Cobain was cremated six days after being found, and after waiting 30 days to fingerprint the shotgun, the police then gave it to Love so she could melt it down. They also allowed the garage to be torn down. Any evidence that could be recovered is gone.
But the most highly questionable finding is that Cobain had three times the lethal limit of heroin in his system at the time of his death. It is highly unlikely he was even conscious at the time, let alone able to lift a gun and pull the trigger.
“If you want to get away with murder, you kill a junkie,” said Wallace, quoting an FBI expert. “It’s the perfect crime.”
Media Flaws
Negligent media coverage is also to blame. It’s really no secret that reporters often interfere with investigations because when certain information is out there, it’s hard to convince people otherwise. Whether the media was getting their information from Love or other unreliable sources, they were only fueling the fire that a rock star had killed himself.
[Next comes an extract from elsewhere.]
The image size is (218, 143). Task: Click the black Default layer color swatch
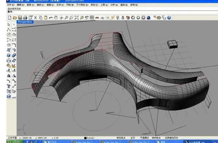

Us Magazine ran a quote that they claimed was from the suicide note, however, it was not. Grant suspected Courtney gave them that false information because that is what she wanted people to think.
Incriminating Evidence
Rosemary Carroll, Cobain and Love’s entertainment attorney, worked with Grant behind the scenes because she was also quite skeptical of the situation. She provided Grant with Love’s backpack, which she had left at Carroll’s house. Inside, they found what looked like a sheet of practice handwriting.
“I think someone went through his notebook, found passages that could plausibly be cobbled together to a suicide note and traced them,” Carroll said, though she later denied ever helping Grant (despite the fact that their conversations were recorded).
To me and to the dozens of people interviewed in the documentary, the evidence seems to overwhelmingly point to Love, but no further investigation has been conducted.
So the question remains, who killed Kurt Cobain?
Soaked In Bleach is available on Netflix.